Beets Braised in Sour Cream
(Svyokla so Smyetanoy)
This recipe should satisfy all those people who thought Russian cooking was synonymous with sour cream and beets. It will also surprise them, because this doesn't have any of the ghastly connotations that sour cream has for many Americans. The beets color the sour cream, and the dish is a bright magenta. It's such an incredibly brilliant color that even if you hat beets, and despise sour cream, try this just to see that fantastic color!
1 pound raw beets
1 tablespoon butter
1 teaspoon lemon juice
A little bit of water
Salt
1 teaspoon sugar
1/2 cup sour cream
Peel the beets and slice them thinly.
Melt the butter in a frying pan that has a cover. Add the beets, lemon juice, and enough water to keep the beets from burning (a few tablespoons).
Cover and simmer for about 40 minutes, or until beets are tender. Remove from heat.
Add the salt and sugar, and mix. Add the sour cream and heat the pan, but do not let the sour cream come to a boil, or it will curdle. When the cream is warm, serve.
Make sure the dish you serve it in shows off the beets' color. Black is very nice; so is white.

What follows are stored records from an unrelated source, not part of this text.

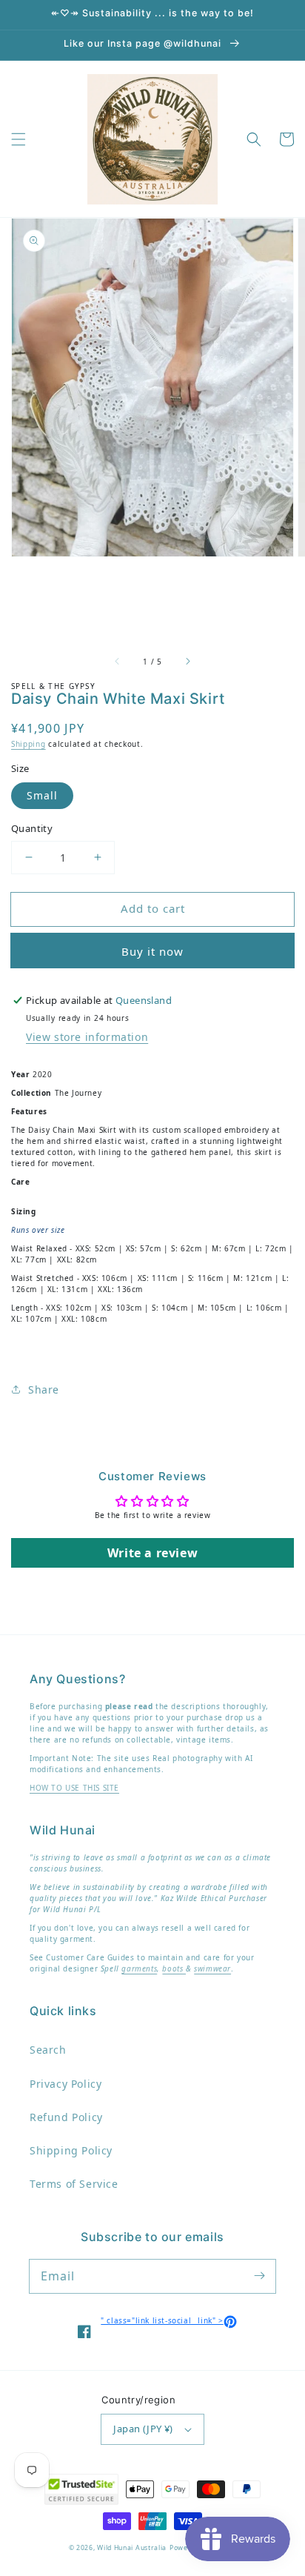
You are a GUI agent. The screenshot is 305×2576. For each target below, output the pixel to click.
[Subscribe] (259, 2276)
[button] (18, 139)
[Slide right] (187, 661)
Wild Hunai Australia (132, 2547)
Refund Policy (66, 2117)
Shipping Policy (71, 2150)
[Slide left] (117, 661)
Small (42, 795)
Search (48, 2050)
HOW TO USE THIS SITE (74, 1788)
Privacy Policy (65, 2084)
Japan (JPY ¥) (142, 2428)
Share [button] (43, 1389)
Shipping (28, 744)
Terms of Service (74, 2184)
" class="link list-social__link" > (168, 2320)
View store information (87, 1037)
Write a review (152, 1553)
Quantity (32, 828)
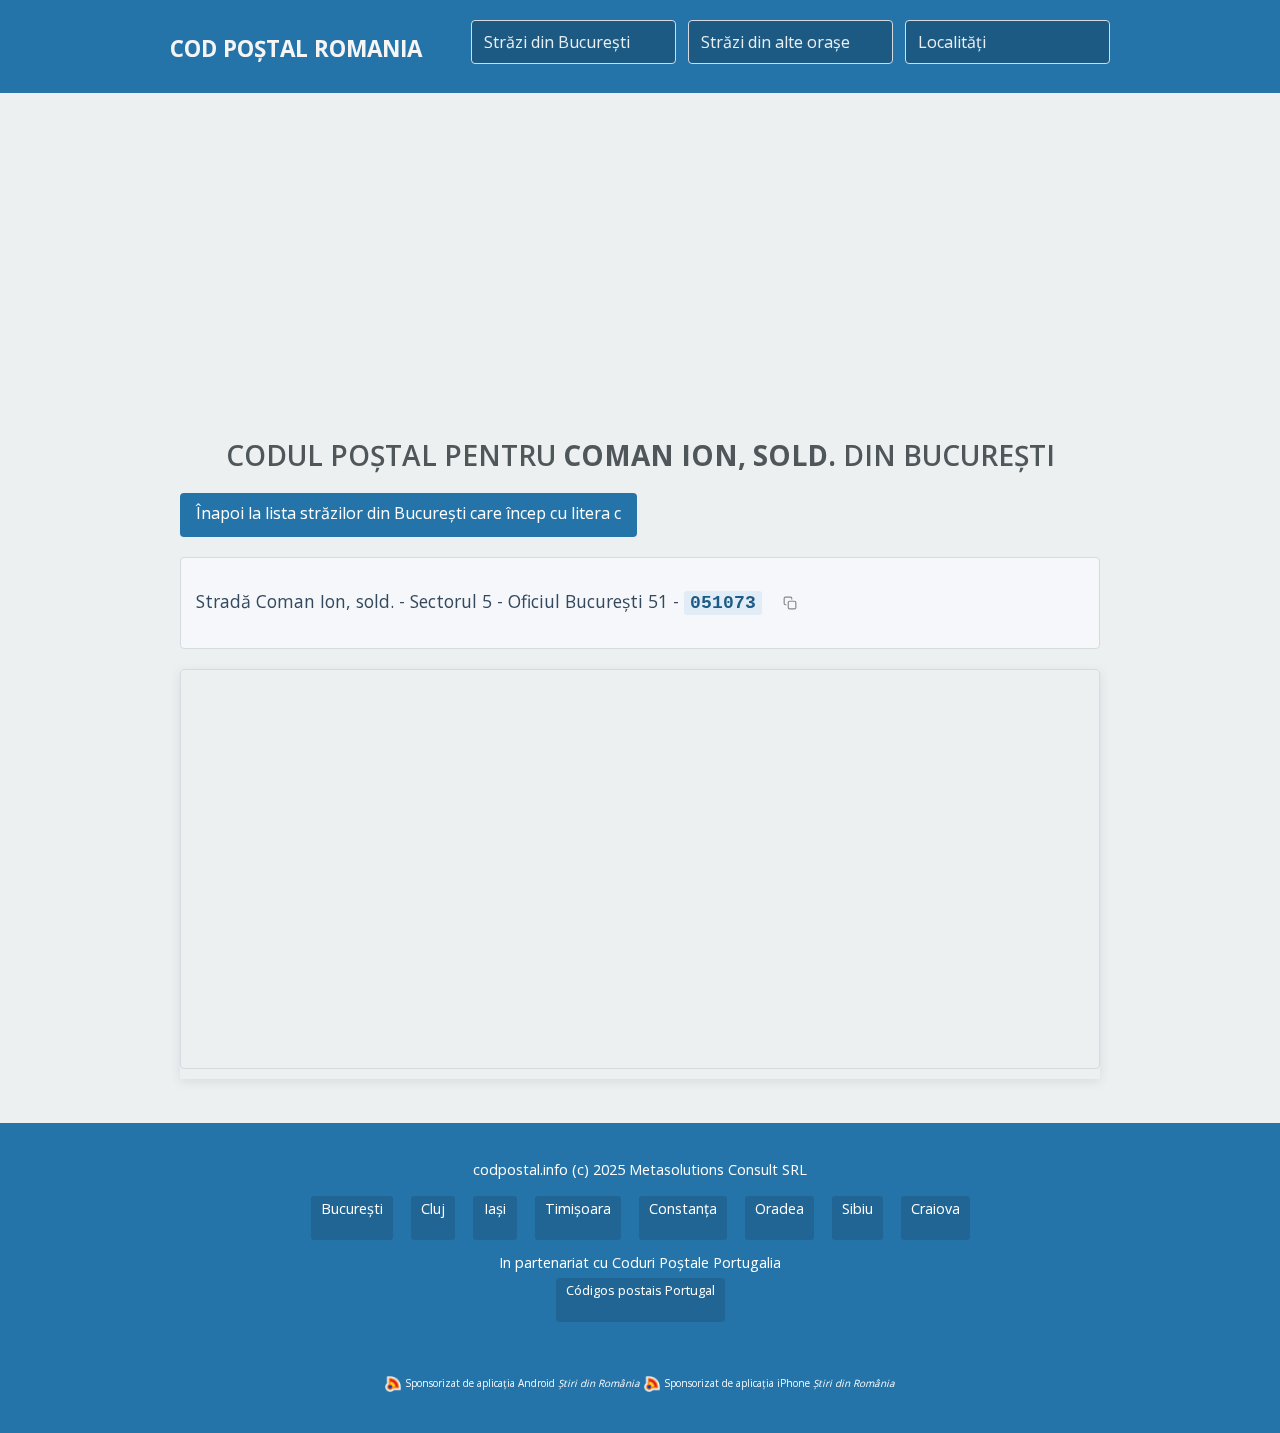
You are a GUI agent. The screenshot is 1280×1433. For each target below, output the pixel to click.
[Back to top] (1238, 1391)
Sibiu (857, 1208)
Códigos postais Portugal (640, 1290)
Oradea (779, 1208)
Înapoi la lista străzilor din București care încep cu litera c (408, 513)
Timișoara (578, 1208)
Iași (495, 1208)
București (352, 1208)
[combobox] (573, 42)
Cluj (433, 1208)
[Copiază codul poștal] (790, 603)
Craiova (935, 1208)
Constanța (683, 1208)
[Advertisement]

Evidently, my 1970s self was not alone in being highly suspicious of beets and sour cream. What was it, I wonder, about sour cream that seemed scary back then, but now seems so completely normal?
I would probably not call these "braised in sour cream" as it seems they are cooked in water, and then served in cream, but that's just me. I'd use the highest-fat sour cream you can allow yourself to buy, because the higher fat will stand the heat longer without breaking.
I haven't tried this yet, but I'd bet you can do this more quickly and with less mess by turning it into a pantry cooking sort of thing: a can of sliced beets (not pickled! not sweetened!), drained, with a few tablespoons of the liquid reserved (to stand in for the few tablespoons of water). Warm that up in a pan with the lemon juice, and then proceed with the recipe. No peeling raw beets, no slicing raw beets, no waiting for the raw beets to be cooked through. Might be a nice thing on a hot August night when you've been away at work and just want something easy, fast, and relatively healthy.